§ **EXTRAIT SOURCE**:
::::::::::

Quand le poème vient d’un jet, qu’il coule tout seul,
c’est un petit miracle. J’y suis parvenu quelquefois. Plus
généralement, je malaxe un peu, cherche le mot qui convient
le mieux pour dire le plus simplement, le plus précisément.
J’aime quand le poème ne perd pas de temps, ne va pas à
l’inutile pour faire poème. J’aimerais bien arriver
à écrire des poèmes qui seraient un peu comme des
solos de guitare que distille JJ Cale dans ses chansons. Pas une note
en trop, pas une note qui ne reste pas en mémoire.
On sent dans ces textes une influence d’une
certaine poésie américaine, le ressens-tu ainsi ? De quels
poètes te sens-tu proches autrement ?

::::::::::

§ **EXERCICE**:
Reproduisez mot pour mot l'extrait sur l'écriture des poèmes, en commençant par « Quand le poème vient » et en allant jusqu'à « le plus précisément. ». Les lignes qui viennent ensuite forment un matériau à part, indépendant de l'extrait sur l'écriture des poèmes.

§ **EXTRAITS DE DONNÉES**:
::::::::::

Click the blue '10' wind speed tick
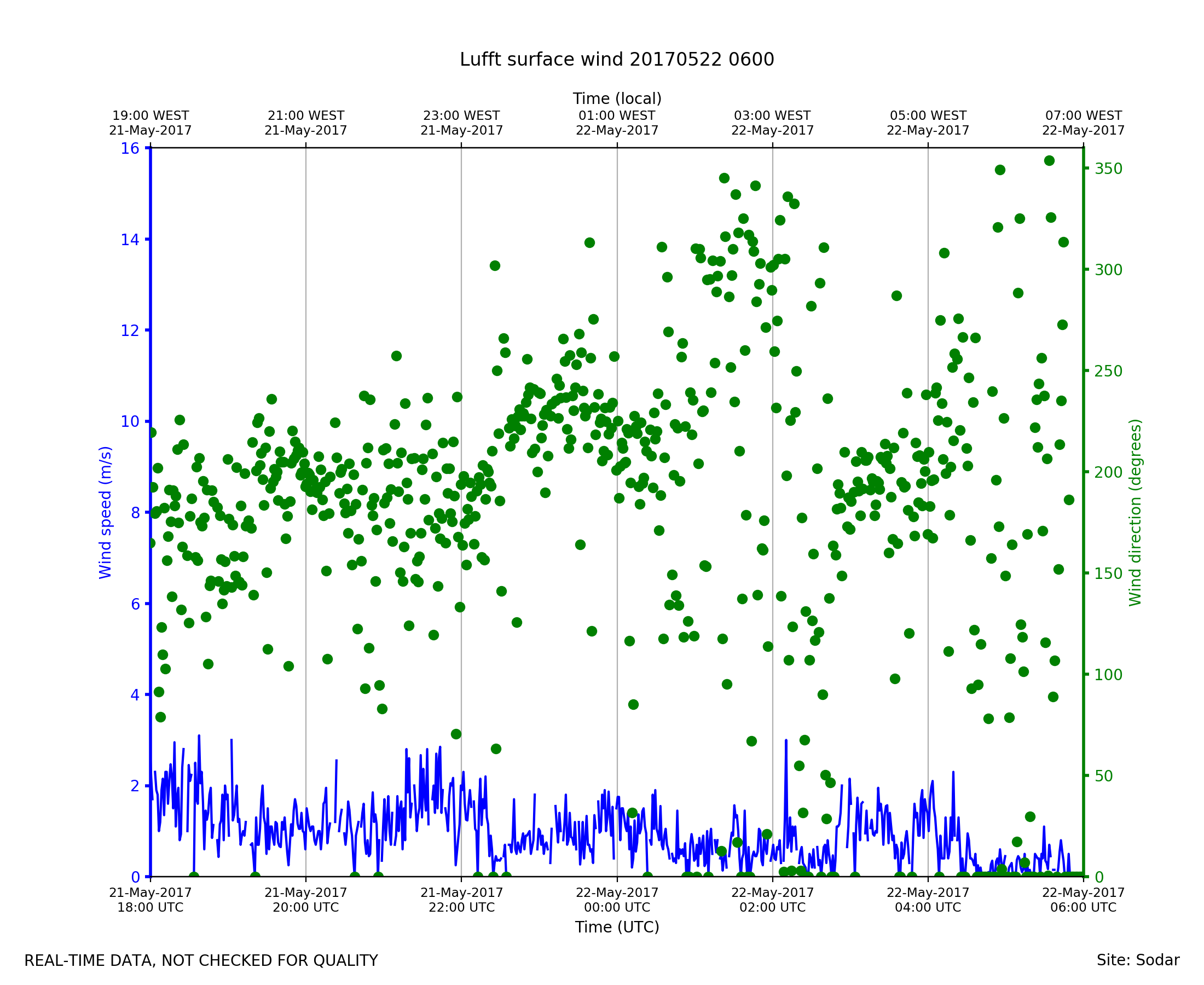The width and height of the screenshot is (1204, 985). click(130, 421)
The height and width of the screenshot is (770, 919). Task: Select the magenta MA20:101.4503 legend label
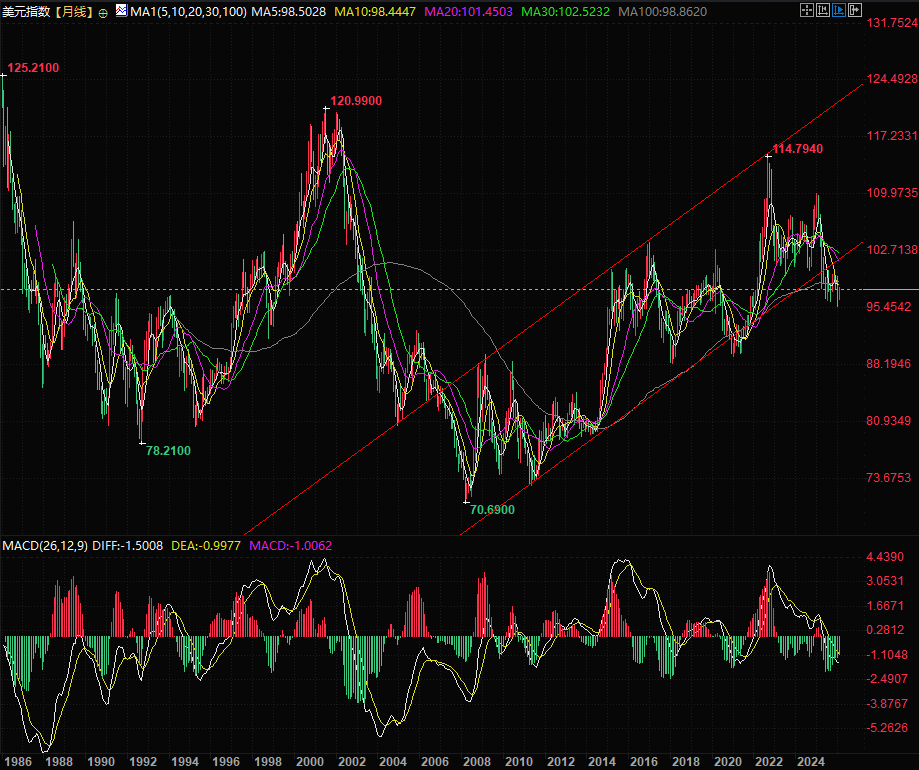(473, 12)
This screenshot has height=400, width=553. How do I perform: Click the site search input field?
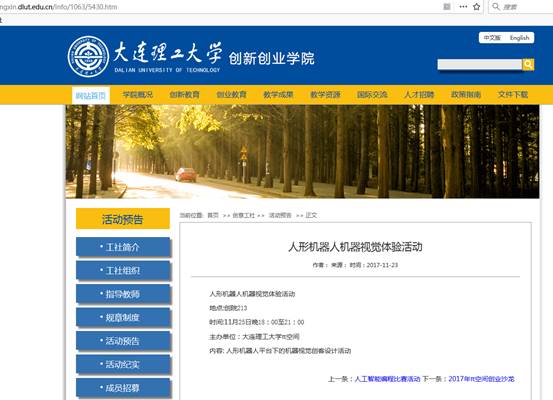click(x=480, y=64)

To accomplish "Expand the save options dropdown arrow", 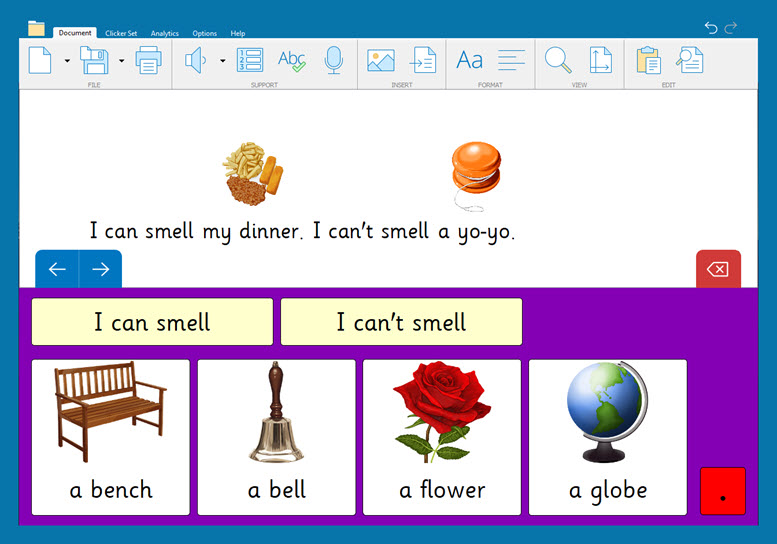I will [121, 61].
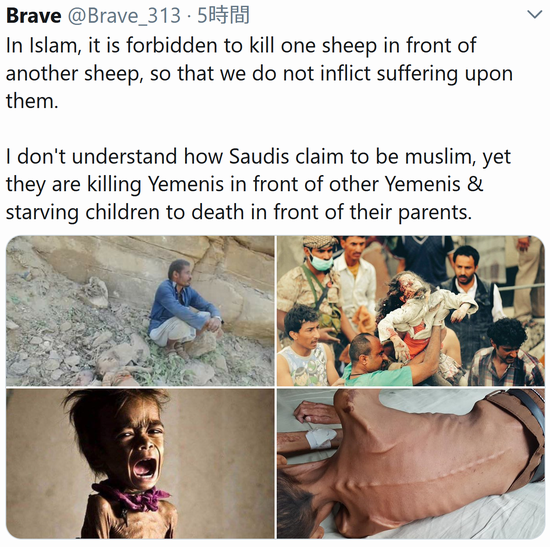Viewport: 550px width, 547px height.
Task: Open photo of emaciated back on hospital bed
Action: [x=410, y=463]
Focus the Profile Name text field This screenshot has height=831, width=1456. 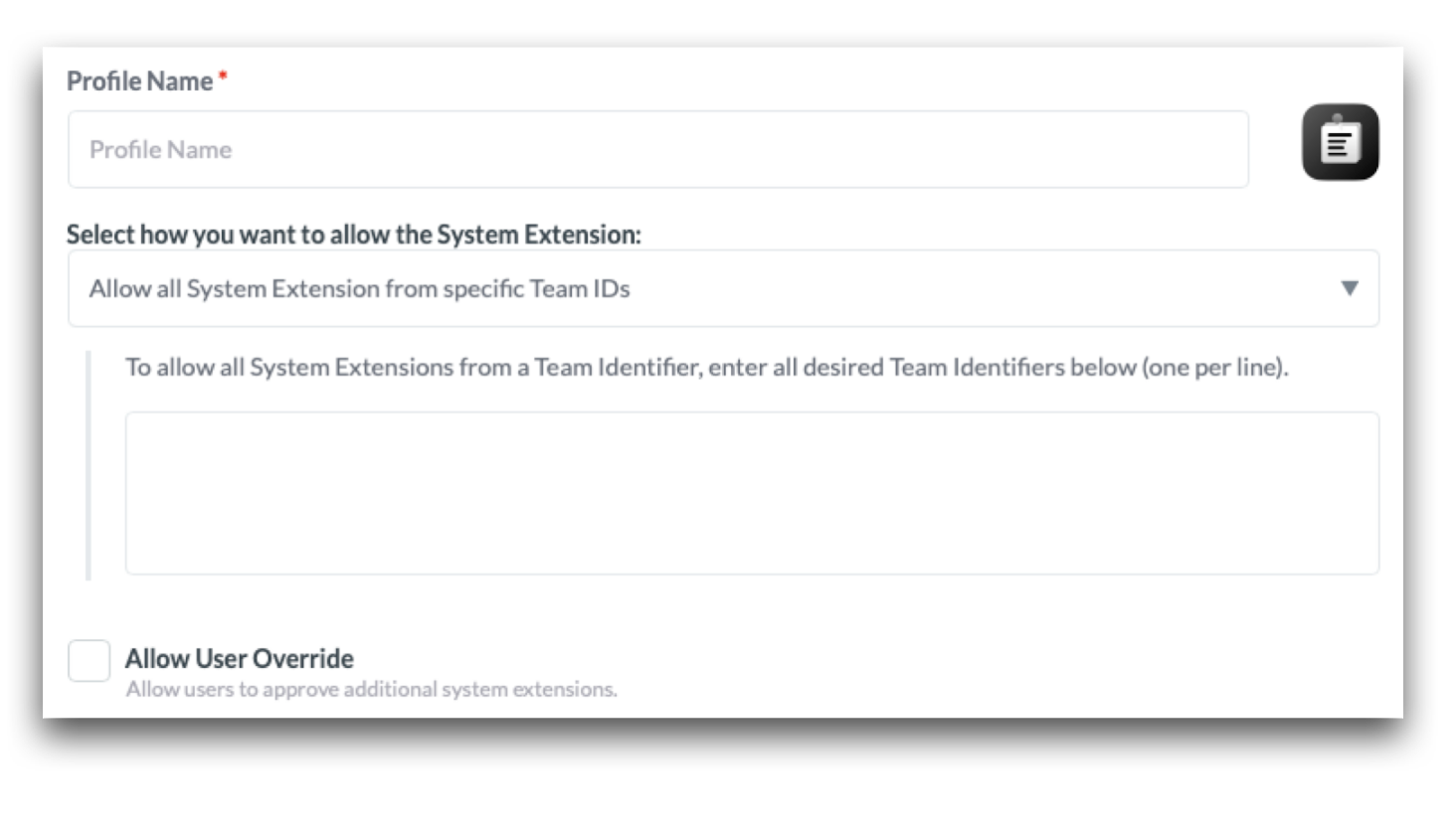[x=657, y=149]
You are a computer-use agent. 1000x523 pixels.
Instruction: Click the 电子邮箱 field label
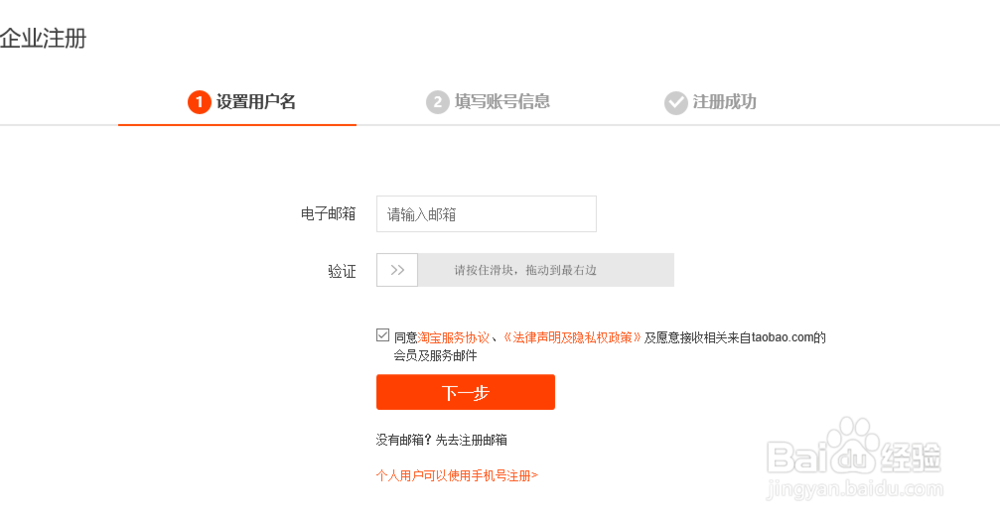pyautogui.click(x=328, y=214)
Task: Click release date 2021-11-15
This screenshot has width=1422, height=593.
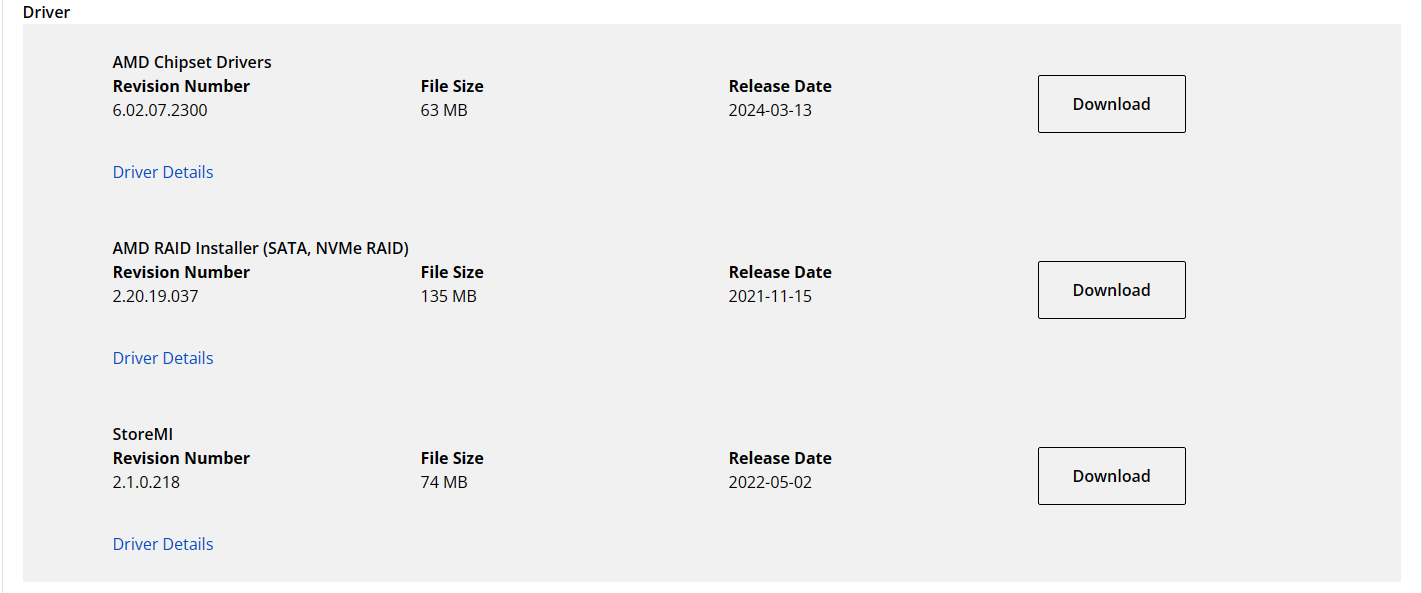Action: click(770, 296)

::::::::::

§ **EXERCICE CORRIGÉ**:
Quand le poème vient d’un jet, qu’il coule tout seul,
c’est un petit miracle. J’y suis parvenu quelquefois. Plus
généralement, je malaxe un peu, cherche le mot qui convient
le mieux pour dire le plus simplement, le plus précisément.